I never feel less manly if 'm crying m carry a purse, or putting a moisturizer on my face ( although i dont need make up and finger polish, men without make up is sexier in my opinion)


----------



## theseventhkey (Jul 22, 2012)

john1990 said:


> haha am i the only guy that like carrying woman purse? i like when my gf to toilets in mall, i standing outside carrying her purse. Whenever other people look at me i feel proud lol, like "yeah look at me, i'm nice guy who dont feel weird carrying my gf purse". I just feel like i'm stand over other guys and i'm different cause i dont care how other people think of my masculinity. Maybe other people are laughing cause i'm so manly, you know i like sports and working out so i'm kinda muscular and i'm tall , but carry a cute pink purse in hands lol.
> 
> and not only my gf, whenever i go with my mom to every public place, like to malls, to gorcery, i always carrying her purse and bags. I dont feel weird at all.
> 
> ...


Oh jesus christ.......:blank


----------



## john1990 (Oct 20, 2012)

theseventhkey said:


> Oh jesus christ.......:blank


FYI, i live in Asia, South East Asia, so maybe there's a cultural differences compared to US....


----------



## theseventhkey (Jul 22, 2012)

john1990 said:


> FYI, i live in Asia, South East Asia, so maybe there's a cultural differences compared to US....

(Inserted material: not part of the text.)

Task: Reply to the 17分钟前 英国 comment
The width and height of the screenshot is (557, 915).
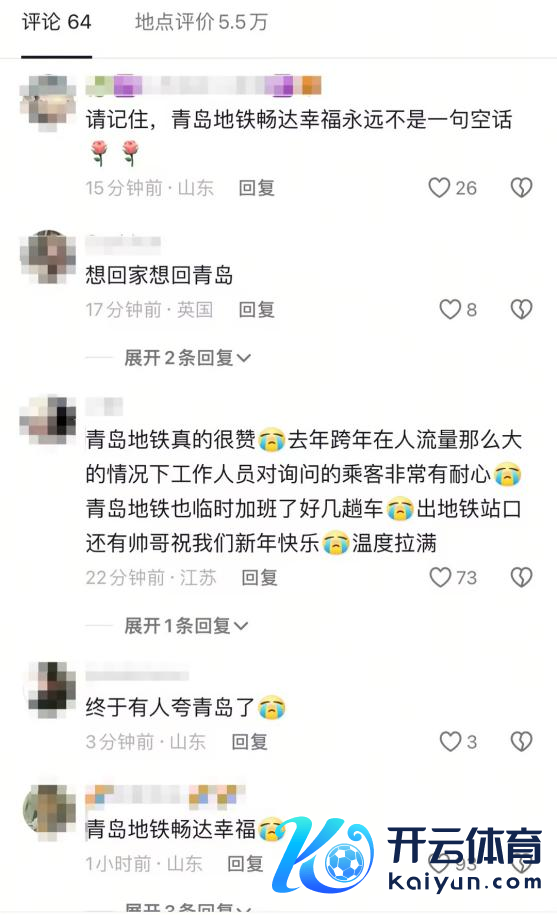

No, men around the world go to great length's to get laid. I'm glad my libido has been slowly dying as I'm getting older, Pride keeps me from "bowing" down to anyone maybe that's my problem.


----------



## Thinkerbell (Jul 8, 2012)

Hm I don't even know what "kind" of men I like. I guess a man I dated would have to like an independent woman...


----------



## Andre (Feb 27, 2004)

I agree with most of the others who've posted here who appreciate complimentary features in men and women to produce equilibrium, not one partner dominating the other. I think the submissive/dominant dichotomy is no longer needed and is in fact becoming obsolete.


----------



## Andre (Feb 27, 2004)

komorikun said:


> I also like submissive men. Men who can follow directions well and carry my purse. To make him feel like a man he can carry the groceries and move furniture.

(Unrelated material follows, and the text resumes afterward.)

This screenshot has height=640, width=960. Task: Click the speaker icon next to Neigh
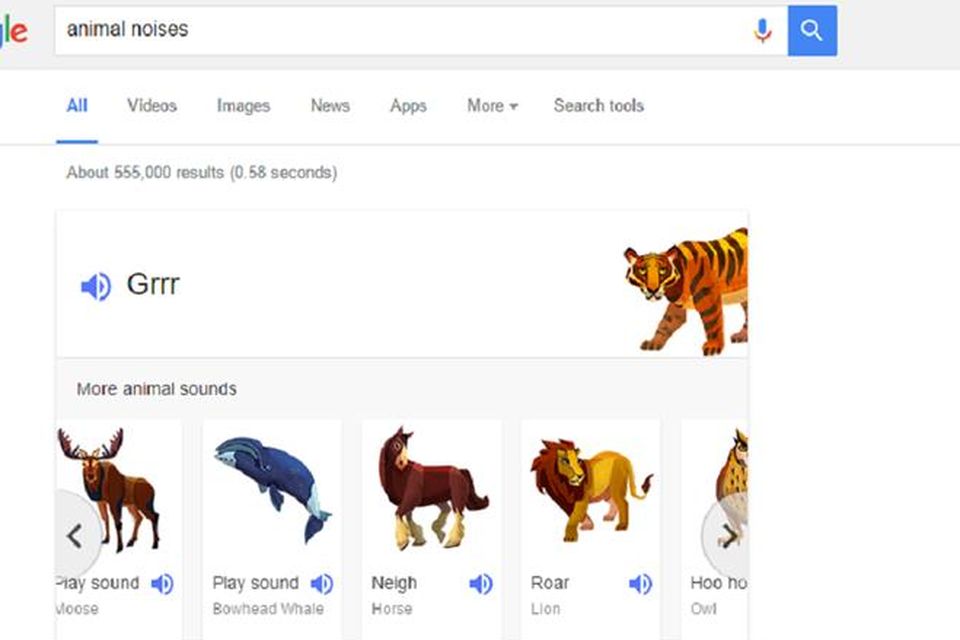pyautogui.click(x=481, y=583)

The question is, what do you have to offer? Sure there are some submissive men, but most will take offense at being bossed around. Some may even believe they are submissive when they are not, once they acknowledge the inexplicable rage welling inside of them.


----------



## iAmCodeMonkey (May 23, 2010)

pythonesque said:


> Actually, I think what you've outlined in your OP is what most men want. No man with a healthy amount of self-esteem wants a woman who can't make up her own mind about things and submits to her guy's every whim. That gets boring, fast. The "she makes me feel like a man" comments are usually uttered when the girl does something to validate the guy's opinions or make him look good in front of company, etc. - things that every person would want that typically have nothing to do with their gender.


*Exactly.*


----------



## MaxPower (May 1, 2012)

GroupHug said:


> I'm very much attracted to independent minded women who don't necessarily conform to all the expected traditional female roles, and this has nothing to do with personal politics at all, but my preference is that having that intense feeling of equality just feels more intimate.


Same here


----------



## john1990 (Oct 20, 2012)

Rufus said:


> The question is, what do you have to offer? Sure there are some submissive men, but most will take offense at being bossed around. Some may even believe they are submissive when they are not, once they acknowledge the inexplicable rage welling inside of them.


what i don't like is some women said they like submissive men, but in bed they always want to be dominated.( its true especially among feminist women )

My relationship with my ex is not really i'm dominating and shes submissive, guess were kinda equal, but i hate to always be the one in charge/ take the lead/ dominating in bed.

My biggest fantasy is to be bossed and dominated wildly in bed, but its only happened once to me when i had sex ( not in real relationship ) with woman much older than me ( shes 40 ).

I guess the myth that older women always better in bed is true.